Another problem area is the lesser-used future perfect progressive (perfect tenses in general are cumbersome), which almost nobody uses in regular speech. In various forms, it usually comes out something like “will have been traveling.” That’s four verbs to consider in one short phrase. It’s worse if made into a complicated conditional: “If I had been running at the usual time, I would have been being eaten by a mountain lion right now.”

Yick. The grammar is correct, but the sentence is awkward, unpleasant, and unduly complicated, cramming all that time-conscious perfect tense conditional stuff into one long string of confusion.
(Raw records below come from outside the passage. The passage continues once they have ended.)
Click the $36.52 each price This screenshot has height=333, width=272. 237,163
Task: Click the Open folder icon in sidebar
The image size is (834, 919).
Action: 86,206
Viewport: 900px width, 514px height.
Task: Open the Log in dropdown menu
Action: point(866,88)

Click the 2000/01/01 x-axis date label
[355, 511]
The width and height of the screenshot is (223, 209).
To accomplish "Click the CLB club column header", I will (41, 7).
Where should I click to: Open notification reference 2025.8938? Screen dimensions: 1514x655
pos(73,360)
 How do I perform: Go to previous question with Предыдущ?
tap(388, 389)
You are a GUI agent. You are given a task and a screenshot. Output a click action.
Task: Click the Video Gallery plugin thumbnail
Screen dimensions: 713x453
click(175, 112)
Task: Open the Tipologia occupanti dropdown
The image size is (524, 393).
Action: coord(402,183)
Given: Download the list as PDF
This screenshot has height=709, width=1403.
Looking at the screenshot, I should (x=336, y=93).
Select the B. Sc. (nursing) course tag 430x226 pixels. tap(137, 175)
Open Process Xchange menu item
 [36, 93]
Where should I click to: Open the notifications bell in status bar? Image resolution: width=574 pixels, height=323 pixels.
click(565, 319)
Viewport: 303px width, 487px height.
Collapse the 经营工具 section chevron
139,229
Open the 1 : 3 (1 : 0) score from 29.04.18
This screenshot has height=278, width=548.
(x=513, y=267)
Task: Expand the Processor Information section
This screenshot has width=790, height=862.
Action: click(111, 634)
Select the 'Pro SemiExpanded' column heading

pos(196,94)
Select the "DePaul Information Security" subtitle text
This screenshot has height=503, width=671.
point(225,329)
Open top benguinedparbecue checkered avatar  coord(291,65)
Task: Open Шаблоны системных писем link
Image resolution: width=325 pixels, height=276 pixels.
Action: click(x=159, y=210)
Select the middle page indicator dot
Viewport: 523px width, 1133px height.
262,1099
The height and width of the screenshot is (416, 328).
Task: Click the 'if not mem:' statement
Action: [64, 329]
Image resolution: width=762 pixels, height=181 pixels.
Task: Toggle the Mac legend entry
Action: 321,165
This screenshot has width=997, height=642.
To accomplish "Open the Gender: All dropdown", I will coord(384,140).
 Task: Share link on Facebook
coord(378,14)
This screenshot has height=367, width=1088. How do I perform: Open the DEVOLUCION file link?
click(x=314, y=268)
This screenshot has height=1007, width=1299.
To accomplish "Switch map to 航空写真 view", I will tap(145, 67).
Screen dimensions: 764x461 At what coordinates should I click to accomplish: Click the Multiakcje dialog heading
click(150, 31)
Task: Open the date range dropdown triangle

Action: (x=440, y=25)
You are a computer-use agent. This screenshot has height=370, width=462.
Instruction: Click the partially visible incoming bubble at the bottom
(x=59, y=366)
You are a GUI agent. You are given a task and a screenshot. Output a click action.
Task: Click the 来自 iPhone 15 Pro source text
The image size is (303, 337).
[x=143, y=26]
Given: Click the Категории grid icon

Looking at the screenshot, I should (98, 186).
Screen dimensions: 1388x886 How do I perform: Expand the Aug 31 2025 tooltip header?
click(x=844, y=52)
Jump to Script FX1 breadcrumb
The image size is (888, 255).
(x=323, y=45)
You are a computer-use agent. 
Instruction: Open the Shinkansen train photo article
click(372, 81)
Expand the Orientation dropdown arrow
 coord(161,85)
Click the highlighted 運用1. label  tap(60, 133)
It also creates a weird paradox whereby the sentence is too slow and stumbling (especially for a sentence about running), but it also conveys information too fast to create a nice suspenseful presentation of the action. This denies the full tension and release present within the narrative. “I was ten minutes late, literally running late for my morning jog. Just under the rock eave, a mountain lion’s face fur grew red with the hot blood of a more punctual jogger. Good thing my mother had called.”

Okay, so I’ve embellished that a bit with style and narrative, but my point is clear right? Past perfect tense is slipped in there at the end, when it is needed to indicate the timing of the call, but does not slow down the prose until it is time to slow down and reflect. Some confuse passive voice with past progressive. In this case, “was running,” which isn’t even fully presented, is past progressive showing action while describing idiomatically what was going on. The language serves a dual purpose. This is different, obviously, from “my shoes were pulled on” in contrast with “I pulled on my shoes.”

So go forth, fellow writers, and trim back the hads and the other helping and linking and being verbs. Rearrange those passive voice sentences unless they’re absolutely necessary for some weird artistic reason you’re insisting upon. Keep your prose active, swift, and rhythmically beautiful.